▶ [Task brief]: What you write must match, character for character, the lines from the one with "How do I perform: Click" down to the one with "the show newline" in the listing below, minus its pictures.

▶ [Data listing]:
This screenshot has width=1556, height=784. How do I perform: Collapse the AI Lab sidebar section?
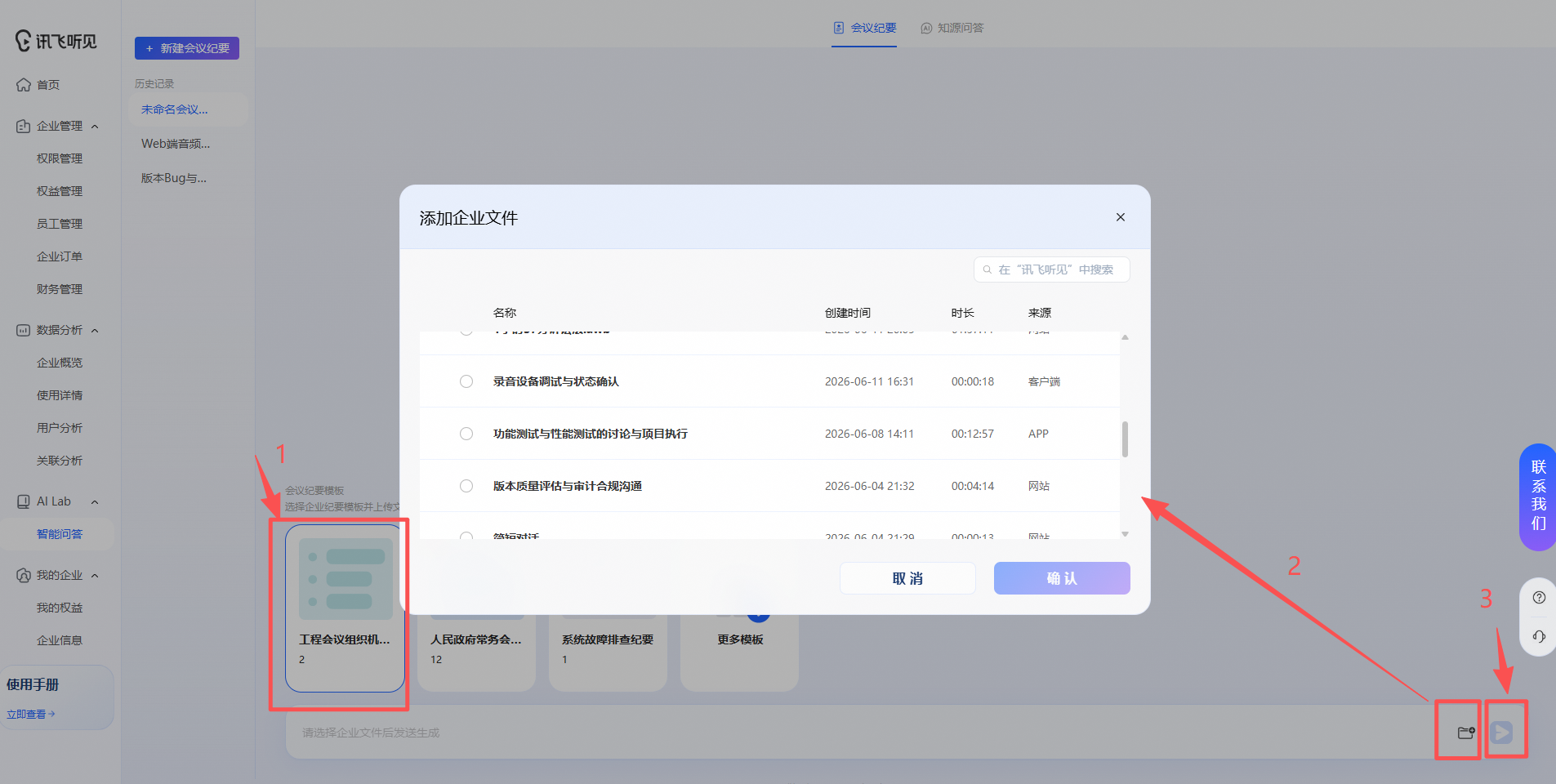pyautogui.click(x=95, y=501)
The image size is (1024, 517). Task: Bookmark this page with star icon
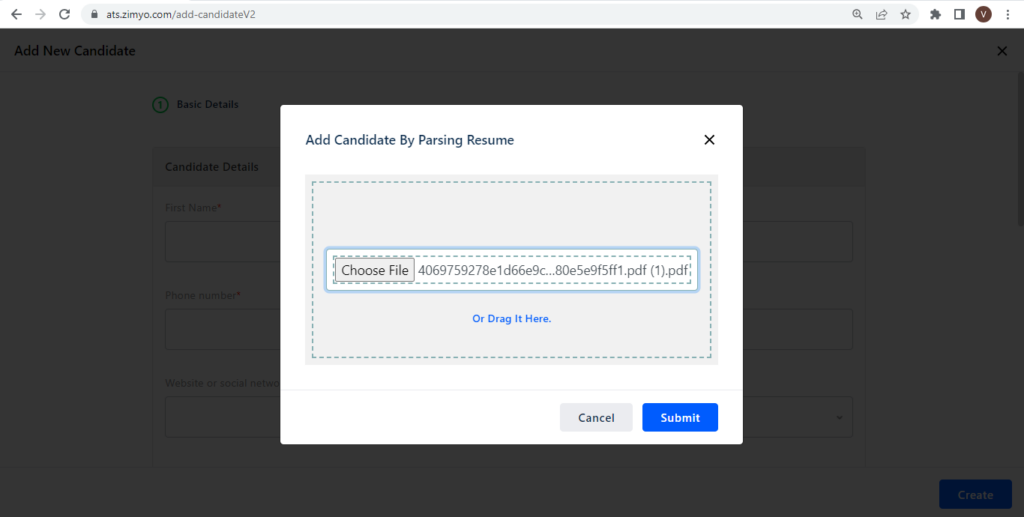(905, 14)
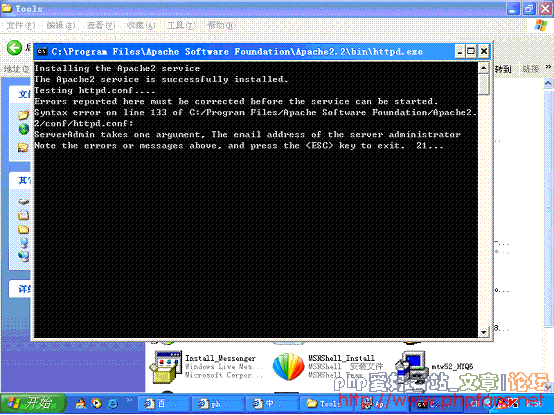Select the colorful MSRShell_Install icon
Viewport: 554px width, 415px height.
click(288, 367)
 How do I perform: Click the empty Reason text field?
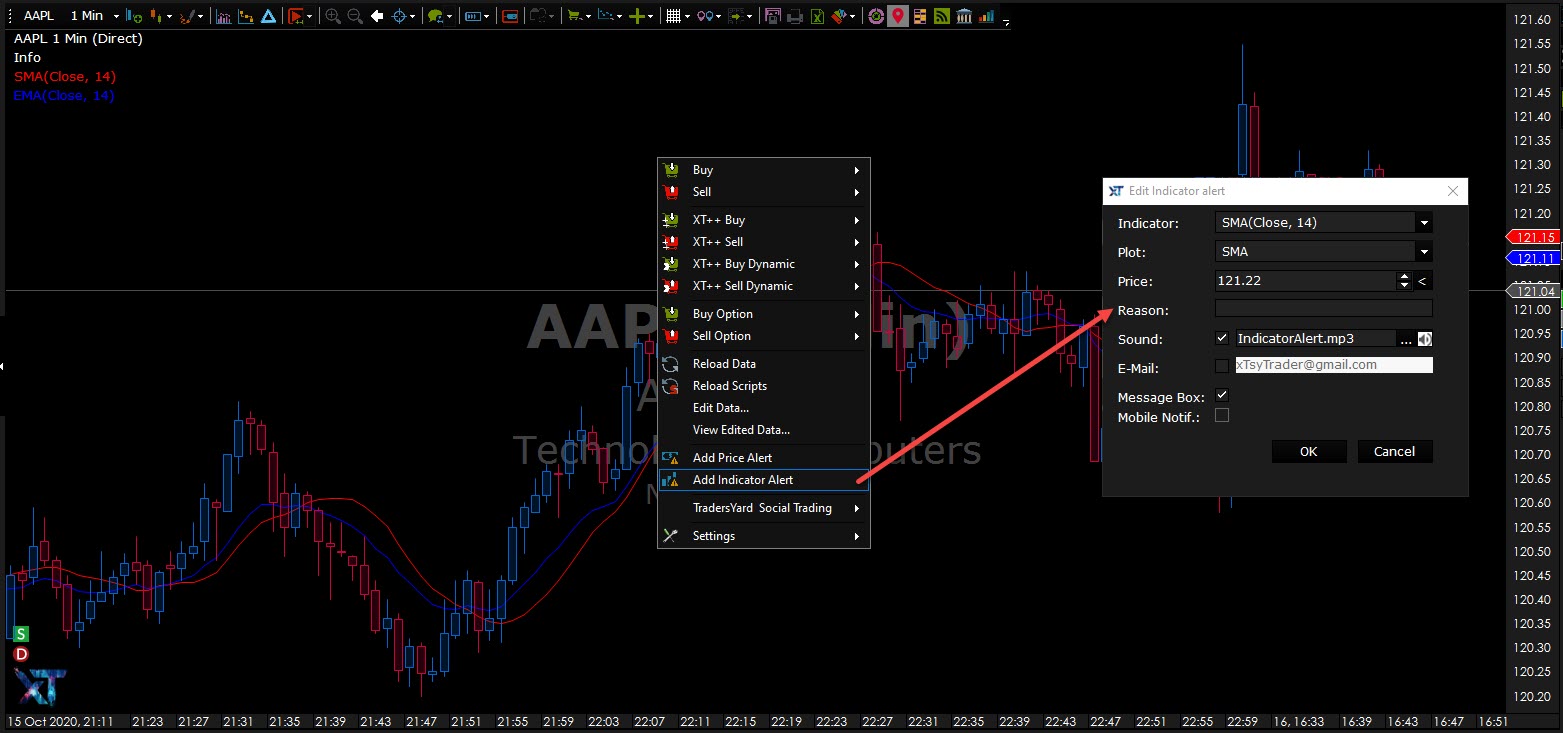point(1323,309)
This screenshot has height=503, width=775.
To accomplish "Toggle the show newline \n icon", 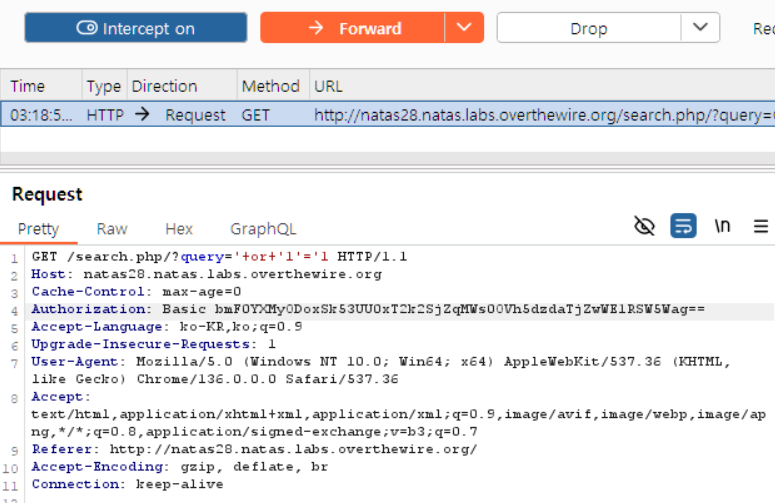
* * *
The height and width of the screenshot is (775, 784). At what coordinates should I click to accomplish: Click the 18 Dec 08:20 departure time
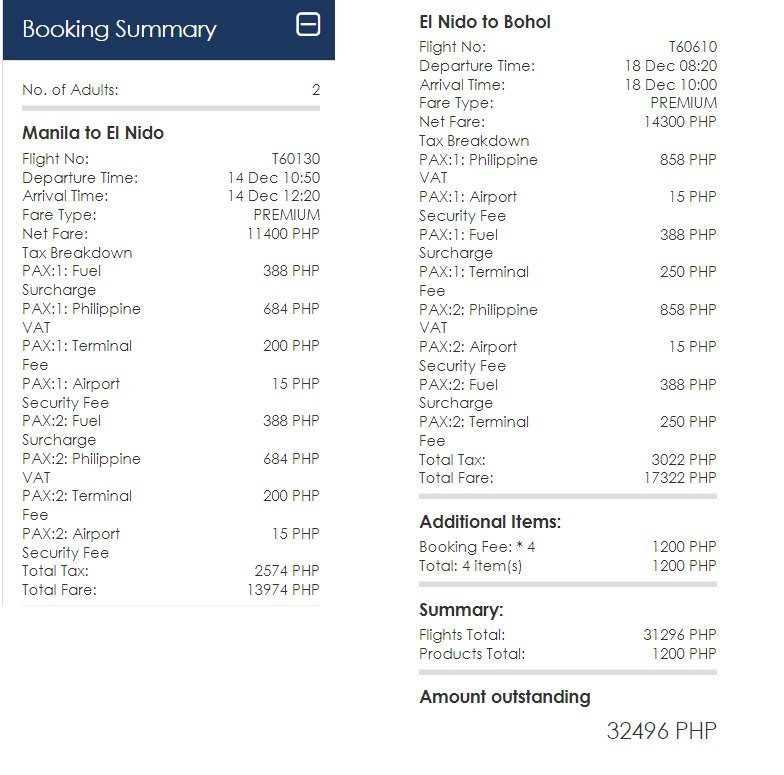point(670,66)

▶ [The completed task]:
 How do I perform: Click the empty Reason text field?
point(1323,309)
This screenshot has height=503, width=775.
To accomplish "Toggle the show newline \n icon", 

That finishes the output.